• _AVAILABLE RECORDS_
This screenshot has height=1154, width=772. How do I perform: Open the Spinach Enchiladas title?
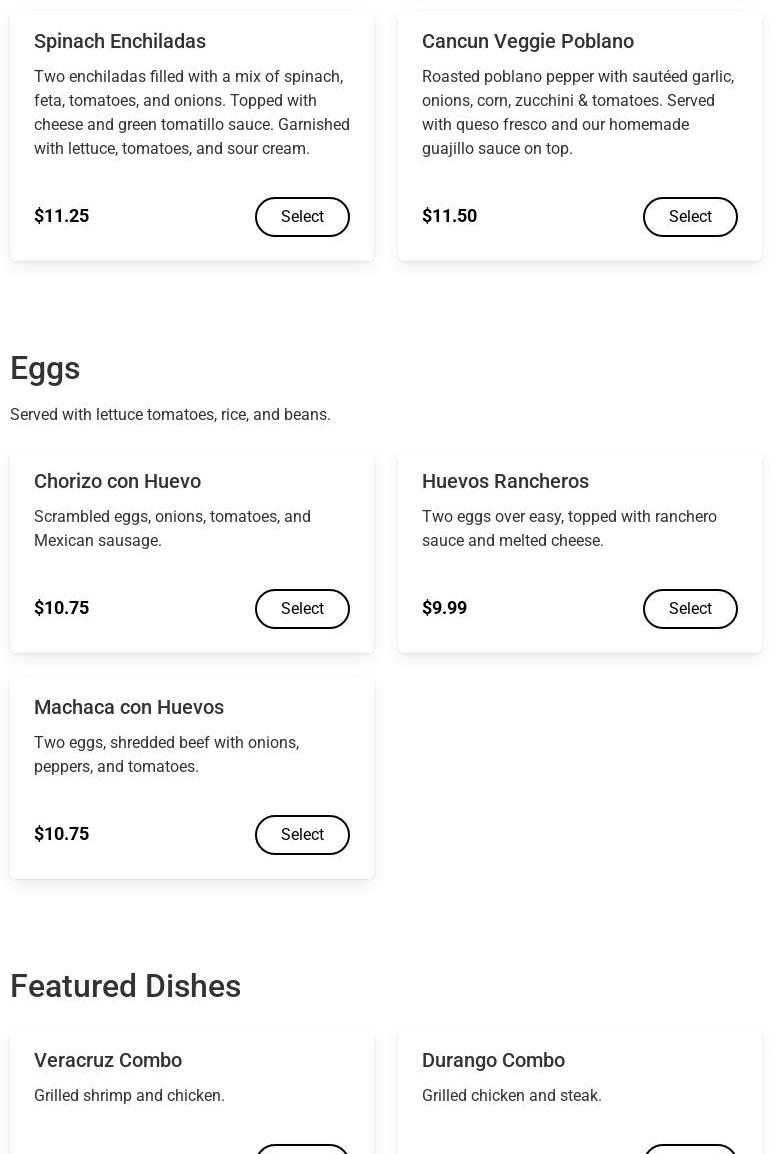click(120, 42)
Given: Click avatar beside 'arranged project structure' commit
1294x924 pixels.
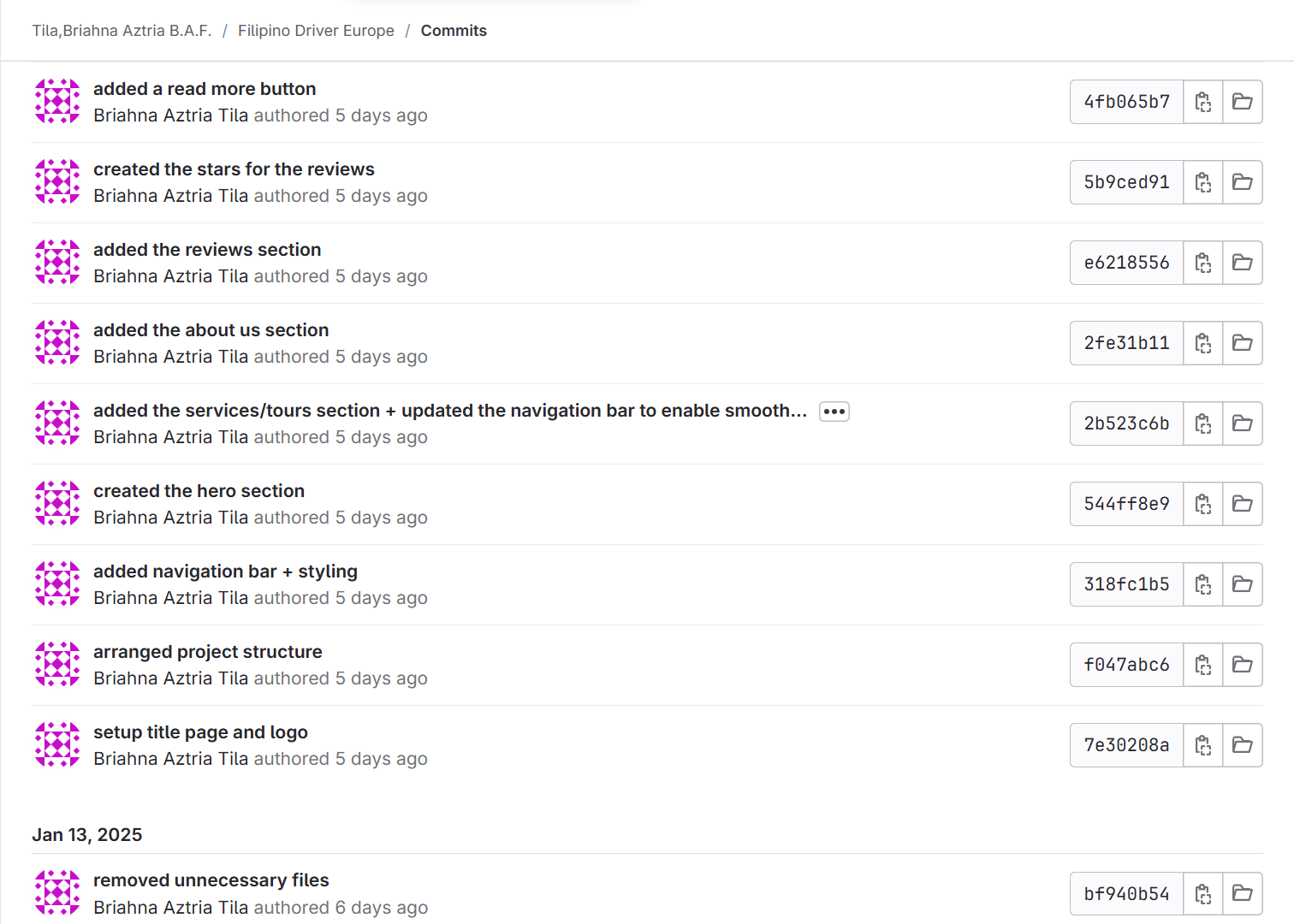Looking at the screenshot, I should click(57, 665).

• _WORK ITEM_
A verbatim copy of every entry is wanted; the pictures stay out of it.

• _RESPONSE TO THIS EXERCISE_
This screenshot has height=1154, width=772. How do I perform: Open the Spinach Enchiladas title?
click(120, 42)
Given: Click avatar beside 'arranged project structure' commit
1294x924 pixels.
Looking at the screenshot, I should click(57, 665).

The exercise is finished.